The problem with a system in which low-risk producers pay for the services, but don’t use them while high-risk victims use the services, but don’t pay for them, is that there is no incentive for people to be healthy. As people act more and more recklessly, the government steps in and starts controlling their lives in order to reduce costs. Fascism.
Socialized medicine redistributes wealth in order to equalize the outcomes of good lifestyle choices and poor lifestyle choices. The more that lifestyles are equalized, the less personal responsibility there is among the citizens. Eventually, the government takes control of people’s lives to reduce costs. This article shows how it’s happening in Canada, as they try to ban trans fats:
A mammoth government program is a poor excuse for further encroachment on people’s lives–maybe fewer government entitlements would encourage smarter and healthier habits. If the ban is the sword of the nanny-state crusader, surely the health-care system represents his shield.
Freedom means deciding how much security to want, based on your own free choices and the risks you assume.
A useful podcast on health care and government, featuring Sally C. Pipes on the Dennis Prager show is here. For a good explanation of supply, demand and shortages, see this Von Mises Institute article.
NHS managers were yesterday accused of putting targets and cost-cutting ahead of patients as a report into at Mid-Staffordshire Hospitals trust found up to 1,200 people may have died needlessly due to “appalling standards of care” at a single hospital.
…Last night patient groups voiced concern that managers who should have spotted failings at the trust but did not raise the alarm have been promoted to key jobs in the NHS and health care regulation.

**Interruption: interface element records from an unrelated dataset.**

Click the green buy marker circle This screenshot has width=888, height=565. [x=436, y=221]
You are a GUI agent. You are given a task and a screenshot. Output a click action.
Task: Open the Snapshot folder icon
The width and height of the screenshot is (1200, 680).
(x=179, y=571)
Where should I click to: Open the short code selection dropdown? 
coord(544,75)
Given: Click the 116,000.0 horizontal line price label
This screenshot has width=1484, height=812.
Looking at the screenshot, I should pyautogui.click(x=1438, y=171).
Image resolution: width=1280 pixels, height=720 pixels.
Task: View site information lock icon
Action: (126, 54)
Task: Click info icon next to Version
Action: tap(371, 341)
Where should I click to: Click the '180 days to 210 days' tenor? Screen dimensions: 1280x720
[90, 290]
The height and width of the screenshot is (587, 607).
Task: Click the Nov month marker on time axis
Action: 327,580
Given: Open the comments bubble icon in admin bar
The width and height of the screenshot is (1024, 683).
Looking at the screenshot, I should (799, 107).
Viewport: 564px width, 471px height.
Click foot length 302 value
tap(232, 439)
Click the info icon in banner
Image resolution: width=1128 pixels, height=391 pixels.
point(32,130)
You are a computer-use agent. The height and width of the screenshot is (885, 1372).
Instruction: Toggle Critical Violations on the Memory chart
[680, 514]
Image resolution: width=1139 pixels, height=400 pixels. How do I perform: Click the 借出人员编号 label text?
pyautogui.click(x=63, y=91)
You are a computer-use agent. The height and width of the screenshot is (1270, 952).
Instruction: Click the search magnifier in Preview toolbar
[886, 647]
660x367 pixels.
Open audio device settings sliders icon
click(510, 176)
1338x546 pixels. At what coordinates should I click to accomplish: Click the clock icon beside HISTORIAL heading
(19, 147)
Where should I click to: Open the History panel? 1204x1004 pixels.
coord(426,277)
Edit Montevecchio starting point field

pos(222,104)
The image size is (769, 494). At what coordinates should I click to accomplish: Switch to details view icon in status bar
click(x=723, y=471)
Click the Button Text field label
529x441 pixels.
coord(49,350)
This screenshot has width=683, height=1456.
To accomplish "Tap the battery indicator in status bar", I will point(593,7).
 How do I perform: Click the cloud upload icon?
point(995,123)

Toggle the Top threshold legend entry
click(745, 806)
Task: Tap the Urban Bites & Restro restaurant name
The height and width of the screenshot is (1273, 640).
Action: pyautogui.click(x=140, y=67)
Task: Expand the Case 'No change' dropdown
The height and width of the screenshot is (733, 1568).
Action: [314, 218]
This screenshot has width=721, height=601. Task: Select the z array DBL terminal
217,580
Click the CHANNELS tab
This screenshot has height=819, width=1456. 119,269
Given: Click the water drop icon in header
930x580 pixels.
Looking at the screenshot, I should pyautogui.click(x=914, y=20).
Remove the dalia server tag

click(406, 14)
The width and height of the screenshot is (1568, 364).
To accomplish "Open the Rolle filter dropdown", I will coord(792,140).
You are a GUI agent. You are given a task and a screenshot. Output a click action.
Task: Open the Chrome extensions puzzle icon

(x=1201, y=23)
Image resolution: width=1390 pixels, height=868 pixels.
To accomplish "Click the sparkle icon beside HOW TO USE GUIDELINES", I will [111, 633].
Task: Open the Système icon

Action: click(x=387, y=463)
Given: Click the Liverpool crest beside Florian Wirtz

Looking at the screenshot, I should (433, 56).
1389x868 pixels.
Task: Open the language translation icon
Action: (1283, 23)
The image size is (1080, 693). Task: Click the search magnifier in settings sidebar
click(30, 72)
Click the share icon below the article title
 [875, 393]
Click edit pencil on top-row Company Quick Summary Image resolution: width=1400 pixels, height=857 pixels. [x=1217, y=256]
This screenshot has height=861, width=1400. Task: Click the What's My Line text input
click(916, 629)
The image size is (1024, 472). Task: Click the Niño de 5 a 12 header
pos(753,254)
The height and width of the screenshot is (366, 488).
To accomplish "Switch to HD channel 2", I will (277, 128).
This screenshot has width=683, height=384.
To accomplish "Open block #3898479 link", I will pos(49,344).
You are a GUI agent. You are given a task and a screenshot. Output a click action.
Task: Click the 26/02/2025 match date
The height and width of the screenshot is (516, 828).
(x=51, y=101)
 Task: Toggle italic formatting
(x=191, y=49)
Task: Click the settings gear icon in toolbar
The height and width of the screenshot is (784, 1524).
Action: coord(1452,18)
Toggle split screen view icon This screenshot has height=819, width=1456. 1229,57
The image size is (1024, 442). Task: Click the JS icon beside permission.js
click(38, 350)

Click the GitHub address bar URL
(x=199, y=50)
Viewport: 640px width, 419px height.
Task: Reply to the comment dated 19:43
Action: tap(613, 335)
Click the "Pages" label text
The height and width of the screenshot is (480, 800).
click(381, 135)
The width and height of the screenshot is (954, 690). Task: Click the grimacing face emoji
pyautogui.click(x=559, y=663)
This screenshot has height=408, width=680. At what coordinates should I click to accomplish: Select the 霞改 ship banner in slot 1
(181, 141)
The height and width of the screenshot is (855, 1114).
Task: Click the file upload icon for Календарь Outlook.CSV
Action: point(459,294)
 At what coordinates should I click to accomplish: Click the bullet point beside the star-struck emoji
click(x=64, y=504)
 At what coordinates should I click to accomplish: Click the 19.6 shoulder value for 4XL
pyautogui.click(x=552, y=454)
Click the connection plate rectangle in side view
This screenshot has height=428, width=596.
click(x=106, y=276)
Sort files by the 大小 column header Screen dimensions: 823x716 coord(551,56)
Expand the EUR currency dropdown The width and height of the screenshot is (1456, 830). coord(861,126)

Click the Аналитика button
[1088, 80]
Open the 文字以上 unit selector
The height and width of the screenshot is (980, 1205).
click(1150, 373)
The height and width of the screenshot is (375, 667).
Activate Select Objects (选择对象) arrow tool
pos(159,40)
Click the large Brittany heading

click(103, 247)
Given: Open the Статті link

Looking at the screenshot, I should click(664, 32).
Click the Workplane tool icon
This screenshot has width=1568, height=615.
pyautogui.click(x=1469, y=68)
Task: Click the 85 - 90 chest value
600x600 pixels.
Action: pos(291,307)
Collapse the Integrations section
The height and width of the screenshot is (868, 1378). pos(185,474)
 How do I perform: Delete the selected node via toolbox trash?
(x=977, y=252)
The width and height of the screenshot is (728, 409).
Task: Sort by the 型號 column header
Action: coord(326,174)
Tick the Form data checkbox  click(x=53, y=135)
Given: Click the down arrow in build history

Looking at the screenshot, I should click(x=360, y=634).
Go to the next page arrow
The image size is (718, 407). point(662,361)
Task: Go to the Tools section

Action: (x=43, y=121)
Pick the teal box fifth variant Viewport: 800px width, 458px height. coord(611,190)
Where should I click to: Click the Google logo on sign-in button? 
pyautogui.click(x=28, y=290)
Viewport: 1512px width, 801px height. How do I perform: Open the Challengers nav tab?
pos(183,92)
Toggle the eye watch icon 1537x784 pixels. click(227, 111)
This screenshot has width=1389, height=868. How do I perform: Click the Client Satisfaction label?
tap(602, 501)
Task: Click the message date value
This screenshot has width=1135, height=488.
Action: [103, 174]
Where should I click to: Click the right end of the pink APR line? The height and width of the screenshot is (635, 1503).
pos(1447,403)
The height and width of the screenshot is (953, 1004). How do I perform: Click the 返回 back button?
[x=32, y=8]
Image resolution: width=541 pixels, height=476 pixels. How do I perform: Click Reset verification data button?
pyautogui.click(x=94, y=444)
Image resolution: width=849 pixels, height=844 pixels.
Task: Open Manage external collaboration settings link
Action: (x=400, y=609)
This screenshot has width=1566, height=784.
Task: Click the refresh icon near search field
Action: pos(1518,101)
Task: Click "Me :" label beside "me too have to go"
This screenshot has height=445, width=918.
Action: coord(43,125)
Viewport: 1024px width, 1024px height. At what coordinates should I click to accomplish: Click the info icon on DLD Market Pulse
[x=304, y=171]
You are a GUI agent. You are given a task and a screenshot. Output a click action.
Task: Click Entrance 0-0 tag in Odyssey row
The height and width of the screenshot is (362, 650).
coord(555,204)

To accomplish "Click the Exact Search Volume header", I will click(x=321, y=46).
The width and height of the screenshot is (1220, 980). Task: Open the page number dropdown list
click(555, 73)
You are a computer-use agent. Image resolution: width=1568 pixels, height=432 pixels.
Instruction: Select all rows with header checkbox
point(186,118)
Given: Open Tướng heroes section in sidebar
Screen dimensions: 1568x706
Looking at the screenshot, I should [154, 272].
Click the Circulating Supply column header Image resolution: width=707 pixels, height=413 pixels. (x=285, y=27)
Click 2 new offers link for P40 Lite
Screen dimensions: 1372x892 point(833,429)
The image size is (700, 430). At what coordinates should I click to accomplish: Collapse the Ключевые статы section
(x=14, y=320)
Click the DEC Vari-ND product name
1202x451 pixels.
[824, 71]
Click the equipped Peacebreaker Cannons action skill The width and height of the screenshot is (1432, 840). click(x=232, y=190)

…The investigation into care between 2005 and 2008 found overstretched and poorly trained nurses who turned off equipment because they did not know how to work it, newly qualified doctors left to care for patients recovering from surgery at night, patients left for hours in soiled bedclothes and reception staff expected to judge the seriousness of the condition of patients arriving at Accident and Emergency.
Doctors were diverted from seriously ill patients to treat ones with minor problems to make the trust look better because it was in danger of breaching the Government’s four-hour waiting time target.